Tavares Moreira, o homem que ajudou a modernizar o sistema financeiro

O antigo governador do Banco de Portugal morreu na segunda-feira após doença prolongada. Marcelo destaca a sua "discreta afabilidade de trato".

Foi governador do Banco de Portugal, banqueiro e secretário de Estado de governos PSD. José Alberto Tavares Moreira, 75 anos, morreu na segunda-feira, no Porto, na sequência de doença prolongada, anunciou a família.

Natural da Póvoa do Varzim, Tavares Moreira era licenciado em Economia e Direito e fez a sua carreira predominantemente no setor da banca. Atualmente, era membro do Conselho Consultivo do Banco de Portugal.

Foi presidente da Caixa Geral de Depósitos, entre 1979 e 1981. Mais recentemente, exerceu funções como presidente do conselho de administração do banco angolano BAI Europa, mas deixou o cargo no início deste ano.

Foi governador do Banco de Portugal entre 1986 e 1992, cargo que assumiu depois de ter sido secretário de Estado adjunto do ministro das Finanças e do Tesouro, do governo de Cavaco Silva.

Já antes, entre 1980 e 1981, tinha exercido funções como secretário de Estado do Tesouro, no Governo de Sá Carneiro. Foi ainda eleito deputado pelo PSD, entre 2002 e 2005.

Na banca, Tavares Moreira viria a ser alvo de um processo de contraordenação relativo ao tempo em que foi presidente do banco de investimento do grupo Caixa de Crédito Agrícola Mútuo - que também presidiu. O Banco de Portugal, liderado pelo socialista Vítor Constâncio, acabou por lhe aplicar uma multa de 180 mil euros pela alegada ocultação de prejuízos e manipulação de contas, entre 2000 e 2001. O banqueiro ficou ainda inibido de exercer funções na banca durante sete anos. O processo na justiça acabou por prescrever.

"O país deve-lhe muito"

O Presidente da República, Marcelo Rebelo de Sousa, enviou as suas "mais sentidas condolências" à família de Tavares Moreira. "Em todos os cargos que exerceu, Tavares Moreira deixou a marca da sua competência e do seu rigor e, bem assim, da sua discreta afabilidade de trato, hoje recordada por todos quantos o conheceram", referiu uma nota publicada na página da Presidência da República na tarde desta terça-feira (9 de junho).

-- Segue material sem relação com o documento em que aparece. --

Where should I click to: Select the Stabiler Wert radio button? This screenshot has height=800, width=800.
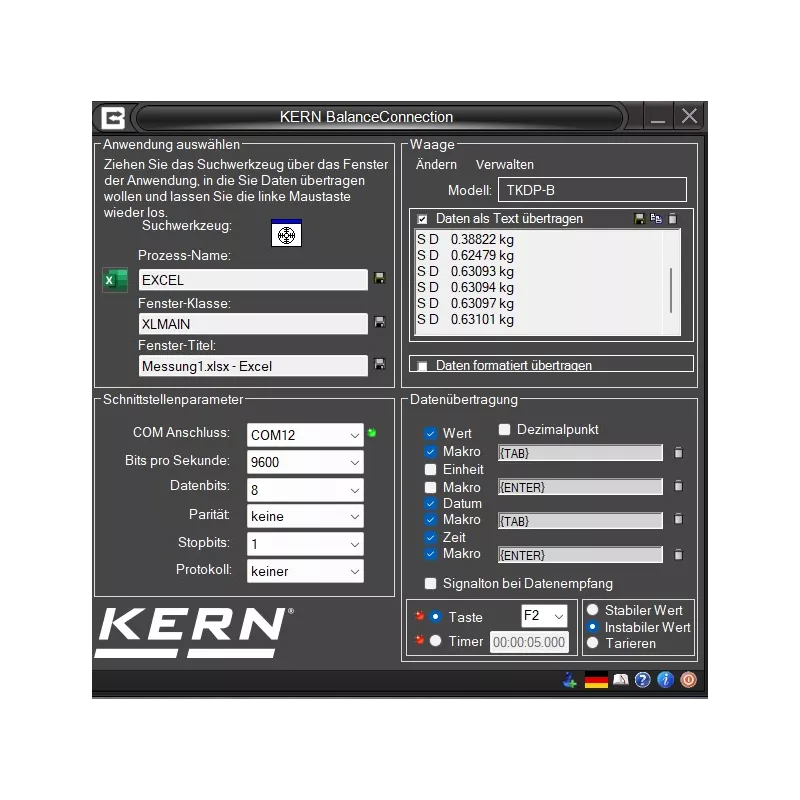[x=594, y=610]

Carlos Tavares, presidente do Banco Montepio, destacou o homem "bom e um grande profissional que muito contribuiu para a modernização e desenvolvimento do nosso sistema financeiro". "O país deve-lhe muito e pessoalmente estou-lhe grato pela sua obra e pelo muito que com ele pude aprender", disse o banqueiro ao DN/Dinheiro Vivo.

"O seu mandato como governador do Banco de Portugal fica indelevelmente marcado pelo reforço da capacidade, da autonomia e da independência do banco central e pela grande reforma da política monetária e cambial", disse Carlos Tavares. "Tive o gosto e a honra de participar, enquanto secretário de Estado do Tesouro na concretização dessa reforma, no que foi um notável exercício de cooperação entre as duas instituições, com total respeito pela autonomia e independência do Banco de Portugal", lembrou.

Também o Banco de Portugal emitiu uma nota de pesar. "O Dr. José Alberto Tavares Moreira foi Governador do Banco de Portugal entre 1986 e 1992 e era, atualmente, membro do respetivo Conselho Consultivo", recorda o Banco de Portugal.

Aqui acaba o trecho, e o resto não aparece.